28. Patients agreed that it was important to have someone to go to with questions or concerns (whether this was one person throughout the treatment, or a specialist at each stage), but there was mixed understanding and awareness of the role of key workers, and some patients felt that charities were filling this gap. Some patients knew that they had a key worker, others did not know who their key worker was, or if they had one. It was suggested that the provision of a key worker for each cancer patient was not uniform across Wales. One patient said that he had been given a generic key worker contact card, which had a switchboard number and no individual name. In some cases patients expressed concern about the workload that individual key workers were allocated.
29. Patients were very positive about the role of specialist nurses, but were concerned that if a nurse changed roles or was off sick then relationships were interrupted. Where individuals had poor experiences of clinical nurse specialists this was often linked to the high workload of the nurses impacting on their capacity and performance
30. Access to support groups was felt to be very important, but patients felt that more should be done to signpost them to groups that could provide support, rather than leave patients to find them themselves.
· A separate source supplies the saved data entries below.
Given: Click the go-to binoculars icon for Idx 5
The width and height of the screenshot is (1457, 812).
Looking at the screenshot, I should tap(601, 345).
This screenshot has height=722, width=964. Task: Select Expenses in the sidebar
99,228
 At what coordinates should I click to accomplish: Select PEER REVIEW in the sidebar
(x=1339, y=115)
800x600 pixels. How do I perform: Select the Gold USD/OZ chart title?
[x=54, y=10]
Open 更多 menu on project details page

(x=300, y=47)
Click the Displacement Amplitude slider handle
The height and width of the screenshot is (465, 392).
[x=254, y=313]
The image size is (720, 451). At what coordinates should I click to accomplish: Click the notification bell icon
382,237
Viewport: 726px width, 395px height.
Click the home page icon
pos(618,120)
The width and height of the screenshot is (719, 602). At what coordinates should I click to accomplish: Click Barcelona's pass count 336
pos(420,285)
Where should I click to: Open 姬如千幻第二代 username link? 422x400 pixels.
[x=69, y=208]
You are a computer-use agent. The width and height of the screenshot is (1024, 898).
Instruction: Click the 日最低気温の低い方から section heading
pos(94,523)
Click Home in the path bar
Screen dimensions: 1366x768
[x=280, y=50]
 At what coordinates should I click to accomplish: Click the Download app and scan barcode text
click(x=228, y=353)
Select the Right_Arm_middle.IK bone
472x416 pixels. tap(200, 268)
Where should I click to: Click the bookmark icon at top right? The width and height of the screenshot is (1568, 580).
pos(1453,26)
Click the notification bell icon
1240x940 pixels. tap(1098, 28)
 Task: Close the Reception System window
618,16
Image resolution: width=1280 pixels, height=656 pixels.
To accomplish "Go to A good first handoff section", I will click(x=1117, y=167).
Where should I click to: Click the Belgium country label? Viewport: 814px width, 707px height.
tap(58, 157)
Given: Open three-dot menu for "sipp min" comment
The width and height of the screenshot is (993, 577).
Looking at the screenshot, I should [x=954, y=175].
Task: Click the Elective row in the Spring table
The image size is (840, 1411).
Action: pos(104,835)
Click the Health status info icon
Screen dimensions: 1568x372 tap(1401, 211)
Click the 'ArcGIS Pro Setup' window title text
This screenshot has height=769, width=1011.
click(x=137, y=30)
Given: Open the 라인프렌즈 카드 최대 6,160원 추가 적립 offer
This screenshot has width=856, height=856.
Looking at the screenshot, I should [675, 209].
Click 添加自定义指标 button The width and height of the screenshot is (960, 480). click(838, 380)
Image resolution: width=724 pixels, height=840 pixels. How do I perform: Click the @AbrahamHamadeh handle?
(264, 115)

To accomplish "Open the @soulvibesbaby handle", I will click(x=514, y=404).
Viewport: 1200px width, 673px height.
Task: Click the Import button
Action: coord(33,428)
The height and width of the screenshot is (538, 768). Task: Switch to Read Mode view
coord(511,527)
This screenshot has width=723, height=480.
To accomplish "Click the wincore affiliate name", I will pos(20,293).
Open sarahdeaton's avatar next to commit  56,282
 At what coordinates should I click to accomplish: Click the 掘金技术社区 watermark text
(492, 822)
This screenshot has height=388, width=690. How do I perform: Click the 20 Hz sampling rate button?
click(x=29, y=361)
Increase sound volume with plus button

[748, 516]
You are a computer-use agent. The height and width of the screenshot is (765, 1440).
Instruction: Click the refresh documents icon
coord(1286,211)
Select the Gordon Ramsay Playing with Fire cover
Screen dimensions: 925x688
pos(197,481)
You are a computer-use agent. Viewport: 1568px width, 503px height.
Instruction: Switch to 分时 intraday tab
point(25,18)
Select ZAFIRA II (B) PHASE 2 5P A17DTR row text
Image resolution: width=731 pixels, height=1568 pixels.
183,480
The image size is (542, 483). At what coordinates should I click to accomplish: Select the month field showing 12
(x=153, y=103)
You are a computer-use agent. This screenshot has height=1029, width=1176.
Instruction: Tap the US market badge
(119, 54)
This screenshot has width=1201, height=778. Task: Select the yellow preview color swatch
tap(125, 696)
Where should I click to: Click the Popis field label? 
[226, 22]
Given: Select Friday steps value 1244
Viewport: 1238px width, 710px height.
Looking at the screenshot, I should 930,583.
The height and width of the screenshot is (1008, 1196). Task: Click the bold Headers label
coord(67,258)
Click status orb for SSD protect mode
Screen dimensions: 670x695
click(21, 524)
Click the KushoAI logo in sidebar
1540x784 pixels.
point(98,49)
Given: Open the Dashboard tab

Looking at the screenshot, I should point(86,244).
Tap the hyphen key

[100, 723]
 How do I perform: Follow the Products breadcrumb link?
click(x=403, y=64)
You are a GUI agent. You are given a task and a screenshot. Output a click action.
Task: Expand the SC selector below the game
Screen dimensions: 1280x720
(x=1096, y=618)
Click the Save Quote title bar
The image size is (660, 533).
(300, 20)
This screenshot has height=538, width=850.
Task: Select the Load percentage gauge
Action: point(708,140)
31. There were mixed views on the role of the NHS in providing information and support to patients’ families – some considered this to be very important to the provision of support for the patient, and others felt that services to cancer patients should be prioritised within limited resources. Some patients saw looking after families as the role of the third sector.
32. Patients were in agreement about the importance of an early diagnosis, and the need to further raise awareness of symptoms and risks, particularly among young people. Suggestions were made that, given cancer awareness messages are consistent, the UK nations should work more closely together to produce public awareness campaigns, and that more use should be made of social media to target young people in addition to TV campaigns and work in schools.
33. There was concern about the low take-up of screening programmes such as the bowel cancer screening programme, and a feeling that more needed to be done to inform people about the benefits of screening.
34. Patients were interested in the Welsh Government’s over-50s health check, but felt that it should include face to face contact with a GP.
35. Some patients felt that conversations about cancer can sometimes be dominated by discussions of female cancers, and that to address the imbalance in cancer gender statistics there was a need to target men to encourage them to be more proactive about their health.
36. Patients were concerned that the system is already at its capacity, and may not be able to respond to an increase in demand as an outcome from public awareness campaigns.
37. Patients were dissatisfied with the availability and transparency of statistical information in relation to cancer, and felt that more transparency would allow patients and politicians to hold the Welsh Government to account. Specific concerns included:
a. the way that individuals referred for treatment over the border is recorded in waiting time statistics;
b. a lack of statistical information in relation to secondary tumours.